Mayor Bill de Blasio wants New York City to "fully reopen by July 1", after more than a year of coronavirus restrictions and capacity limits in a metropolis that was once the global epicentre of the Covid-19 pandemic.
"We are ready to bring New York City back fully on July 1," Mr de Blasio told a news briefing, citing steady rates of vaccination. "Now we can see that light at the end of the tunnel."
He said that capacity limits could be lifted for all restaurants and bars, gyms, shops, museums, arenas and stadiums as well as other spaces. He also projected that the subway system could return to 24/7 service.
The mayor said Broadway productions may not be included in his July 1 timetable since there were extra precautions involved in reopening large indoor areas. The current projection will have Broadway potentially reopening in the autumn.
“This is going to be the summer of New York City," Mr de Blasio declared. "We are all going to get to enjoy this city again and people are going to flock here from all over the country to be a part of this amazing moment in New York City."
The mayor said he had not spoken with New York Governor Andrew Cuomo about the city's reopening.
The two leaders have long been locked in a contentious power struggle over the power to enact or lift Covid restrictions.
“It’s a statewide management system and we are managing it by the science, by the data,” Mr Cuomo said at a press briefing on Thursday. “I would like to get reopening – hopefully a reopening date before that. I don’t want to wait that long."
Indoor dining is currently allowed at 50 per cent capacity, and both arenas and stadiums have opened to limited capacity.

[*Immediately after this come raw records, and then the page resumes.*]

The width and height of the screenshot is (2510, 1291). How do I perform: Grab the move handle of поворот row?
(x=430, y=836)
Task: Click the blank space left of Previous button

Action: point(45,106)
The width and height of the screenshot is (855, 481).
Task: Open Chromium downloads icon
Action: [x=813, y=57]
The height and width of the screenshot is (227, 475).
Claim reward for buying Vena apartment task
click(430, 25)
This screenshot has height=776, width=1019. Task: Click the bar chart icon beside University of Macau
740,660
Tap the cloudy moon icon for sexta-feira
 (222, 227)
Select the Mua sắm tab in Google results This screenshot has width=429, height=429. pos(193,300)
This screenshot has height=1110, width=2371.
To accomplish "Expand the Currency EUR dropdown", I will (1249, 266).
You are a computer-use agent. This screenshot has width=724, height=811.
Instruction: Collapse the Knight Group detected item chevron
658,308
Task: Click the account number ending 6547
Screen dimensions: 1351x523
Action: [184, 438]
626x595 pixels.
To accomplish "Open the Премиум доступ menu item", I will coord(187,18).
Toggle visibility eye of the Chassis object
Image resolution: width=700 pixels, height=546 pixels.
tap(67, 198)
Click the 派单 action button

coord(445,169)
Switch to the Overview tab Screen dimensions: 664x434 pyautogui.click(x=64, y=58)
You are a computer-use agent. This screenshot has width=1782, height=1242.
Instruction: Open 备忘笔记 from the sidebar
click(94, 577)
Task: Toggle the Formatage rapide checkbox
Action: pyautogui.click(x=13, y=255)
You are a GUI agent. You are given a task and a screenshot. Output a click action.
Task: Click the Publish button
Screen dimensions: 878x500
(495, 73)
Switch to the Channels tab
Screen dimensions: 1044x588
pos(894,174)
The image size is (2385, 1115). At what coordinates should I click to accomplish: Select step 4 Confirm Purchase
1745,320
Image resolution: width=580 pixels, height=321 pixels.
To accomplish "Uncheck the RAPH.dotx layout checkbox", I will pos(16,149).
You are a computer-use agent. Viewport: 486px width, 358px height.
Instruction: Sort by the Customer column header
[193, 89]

Neither Mr Cuomo nor Mr de Blasio mentioned if there would be requirements such as the presentation of a negative Covid-19 test results or proof of vaccination in a full reopen.
A year ago, the city was experiencing as many as 800 deaths per day, with healthcare systems overwhelmed and all non-essential businesses shut.
New York City also suffered during the winter surge in cases, though it is now seeing a steady decline.
The current seven-day average of infections has fallen to a level not seen since early November, according to the city's department of health.
New York City is recording an average of 33 daily deaths from the disease.
Mr de Blasio cited high vaccination rates as the reasoning behind his optimism.
The city's department of health says 37 per cent of the population – more than 2,455,000 people – have been fully vaccinated and 53 per cent have had at least one dose.
All city-run vaccination sites have opened up to walk-ins after overcoming the initial hurdle of the high demand for appointments.
More than 32,000 New Yorkers died from Covid-19, according to the city's department of health, and over 923,000 cases have been recorded so far.
Mr de Blasio wasn't sure rules regarding face masks would remain, although he did say:, "I'm convinced that many New Yorkers will still want to use their mask on a voluntary basis."